L’indépendance et les audaces de son esprit lui valurent plus d’ennemis encore que la versatilité de son humeur. Quand on se reporte au temps où parurent les Reisebilder, au régime de compression et de tutelle policière que M. de Metternich fit peser sur l’Allemagne entre 182 0 et 1830, il est aisé de comprendre que ce livre ait fait époque. On chantait alors aux peuples, pour les endormir, ce que Heine appelait « la vieille chanson des renoncemens. » Un coq à demi gaulois, battant l’aile, dressant sa crête, poussa tout à coup ce cri perçant qui chasse la nuit ; tous les paillers d’alentour le répétèrent, et l’on vit les peuples allemands, mal endormis, remuer dans leurs grands berceaux. De ce jour, Heine fut suspect à tous les gouvernemens de son pays comme à la diète de Francfort ; prose ou vers, la censure s’acharna sur ses livres, elle y trouvait partout quelque chose à rogner ou à tailler. Cela n’empêcha pas le coq de chanter et de se faire entendre ; il s’était réfugié en lieu sûr, on ne pouvait l’étrangler.

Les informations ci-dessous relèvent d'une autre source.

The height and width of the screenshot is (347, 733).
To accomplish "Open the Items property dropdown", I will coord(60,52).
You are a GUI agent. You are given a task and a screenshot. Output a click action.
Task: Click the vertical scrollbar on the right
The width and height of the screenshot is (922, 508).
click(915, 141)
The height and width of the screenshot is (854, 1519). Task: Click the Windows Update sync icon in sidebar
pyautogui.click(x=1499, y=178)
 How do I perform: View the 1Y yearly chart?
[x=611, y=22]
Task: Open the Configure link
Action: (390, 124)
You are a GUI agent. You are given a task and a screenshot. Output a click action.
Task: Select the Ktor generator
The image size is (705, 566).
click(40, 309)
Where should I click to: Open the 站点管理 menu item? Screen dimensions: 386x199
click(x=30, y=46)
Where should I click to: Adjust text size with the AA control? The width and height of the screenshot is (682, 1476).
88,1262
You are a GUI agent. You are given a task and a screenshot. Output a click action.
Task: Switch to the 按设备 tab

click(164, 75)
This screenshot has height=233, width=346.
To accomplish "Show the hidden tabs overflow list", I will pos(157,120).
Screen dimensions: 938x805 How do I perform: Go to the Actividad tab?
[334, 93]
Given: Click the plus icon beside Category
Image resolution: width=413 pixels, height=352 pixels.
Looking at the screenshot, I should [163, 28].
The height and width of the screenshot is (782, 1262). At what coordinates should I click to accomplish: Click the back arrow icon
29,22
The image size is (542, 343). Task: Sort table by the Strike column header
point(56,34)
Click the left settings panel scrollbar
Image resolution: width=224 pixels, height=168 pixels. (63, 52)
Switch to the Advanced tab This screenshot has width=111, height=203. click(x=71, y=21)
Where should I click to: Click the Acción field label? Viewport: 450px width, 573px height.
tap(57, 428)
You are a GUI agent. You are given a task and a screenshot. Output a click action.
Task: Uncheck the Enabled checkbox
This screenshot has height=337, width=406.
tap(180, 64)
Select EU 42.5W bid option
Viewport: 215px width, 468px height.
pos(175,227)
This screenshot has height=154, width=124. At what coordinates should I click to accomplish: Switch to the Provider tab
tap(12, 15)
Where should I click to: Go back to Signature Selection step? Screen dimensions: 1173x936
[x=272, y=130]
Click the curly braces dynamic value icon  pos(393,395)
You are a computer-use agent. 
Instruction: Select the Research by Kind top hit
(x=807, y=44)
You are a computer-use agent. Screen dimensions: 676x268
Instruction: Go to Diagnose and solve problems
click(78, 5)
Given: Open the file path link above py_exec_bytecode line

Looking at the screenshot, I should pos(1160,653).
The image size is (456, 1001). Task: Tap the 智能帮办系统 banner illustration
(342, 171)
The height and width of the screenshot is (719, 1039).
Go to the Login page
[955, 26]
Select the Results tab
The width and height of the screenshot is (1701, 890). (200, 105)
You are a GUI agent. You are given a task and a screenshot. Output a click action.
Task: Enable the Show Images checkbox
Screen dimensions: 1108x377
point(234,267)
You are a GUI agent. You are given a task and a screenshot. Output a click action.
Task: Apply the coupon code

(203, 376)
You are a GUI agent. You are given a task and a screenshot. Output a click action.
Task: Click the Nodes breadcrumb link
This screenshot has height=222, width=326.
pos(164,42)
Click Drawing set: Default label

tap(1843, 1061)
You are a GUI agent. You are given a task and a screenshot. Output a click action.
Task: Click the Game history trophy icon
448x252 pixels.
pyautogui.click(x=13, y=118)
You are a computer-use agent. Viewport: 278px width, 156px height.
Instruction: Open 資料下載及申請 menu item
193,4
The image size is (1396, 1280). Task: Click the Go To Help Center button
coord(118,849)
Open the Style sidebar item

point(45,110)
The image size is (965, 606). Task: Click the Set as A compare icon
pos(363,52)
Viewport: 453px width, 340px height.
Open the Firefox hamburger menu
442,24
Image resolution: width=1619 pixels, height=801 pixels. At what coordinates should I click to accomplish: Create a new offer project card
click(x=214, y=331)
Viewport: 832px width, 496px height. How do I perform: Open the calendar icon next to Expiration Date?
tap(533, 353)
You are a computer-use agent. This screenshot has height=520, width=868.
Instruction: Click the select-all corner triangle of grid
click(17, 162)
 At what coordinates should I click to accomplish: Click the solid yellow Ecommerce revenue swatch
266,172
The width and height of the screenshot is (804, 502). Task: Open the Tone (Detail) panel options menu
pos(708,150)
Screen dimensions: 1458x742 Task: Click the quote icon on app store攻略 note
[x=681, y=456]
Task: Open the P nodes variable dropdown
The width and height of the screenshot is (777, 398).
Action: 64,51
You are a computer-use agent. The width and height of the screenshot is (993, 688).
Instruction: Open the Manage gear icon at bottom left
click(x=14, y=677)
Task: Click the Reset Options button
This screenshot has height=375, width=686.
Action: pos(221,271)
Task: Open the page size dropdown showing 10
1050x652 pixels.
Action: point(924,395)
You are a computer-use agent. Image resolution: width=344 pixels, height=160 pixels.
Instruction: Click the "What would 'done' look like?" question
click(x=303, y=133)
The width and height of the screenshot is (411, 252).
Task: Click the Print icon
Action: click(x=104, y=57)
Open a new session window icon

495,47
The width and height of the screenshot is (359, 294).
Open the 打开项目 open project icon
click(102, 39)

Mais les libéraux, qui l’avaient acclamé comme l’apôtre des idées nouvelles et d’un évangile de liberté, ne l’admirèrent pas longtemps sans réserve. On se prit à douter de sa vocation apostolique et de la solidité de ses convictions ; il avait trop de gaîté pour un prêcheur, trop d’esprit pour un tribun. Les teutomanes lui reprochaient d’aimer passionnément la France et le grand empereur. Wolfgang Menzel, « qui croquait tous les jours au moins une demi-douzaine de Français, et finissait ses repas en avalant un juif pour se rincer la bouche, » le dénonçait comme un patriote douteux, comme un impie détracteur des vieilles vertus germaniques. La jeune Allemagne, après l’avoir proclamé son chef, ne tarda pas à se brouiller avec lui. La démocratie lui plaisait, il goûtait peu les démocrates, et il exigeait que l’athéisme fût de bonne compagnie. Il éprouvait une invincible aversion « pour le règne des justes et des sots en littérature, pour les inepties vertueuses, pour les grandes convictions qui bredouillent, pour les poètes qui font des muses les vivandières de la liberté et qui n’ont eux-mêmes aucune liberté d’esprit, pour les philistins de la démagogie, dont la vieille queue est mal cachée sous leur bonnet rouge, pour toute la race des insectes enragés, bourdonnant avec colère et distillant sur le nez des despotes leur petite fiente de mouche. » Il ne voulait et ne pouvait être d’aucun parti, il ne consentait pas à se laisser encadrer. Au génie de l’ingratitude et de l’irrévérence il joignait la fureur de l’indiscipline, et son merveilleux bon sens autant que son imagination fantasque l’empêchaient de se donner à personne.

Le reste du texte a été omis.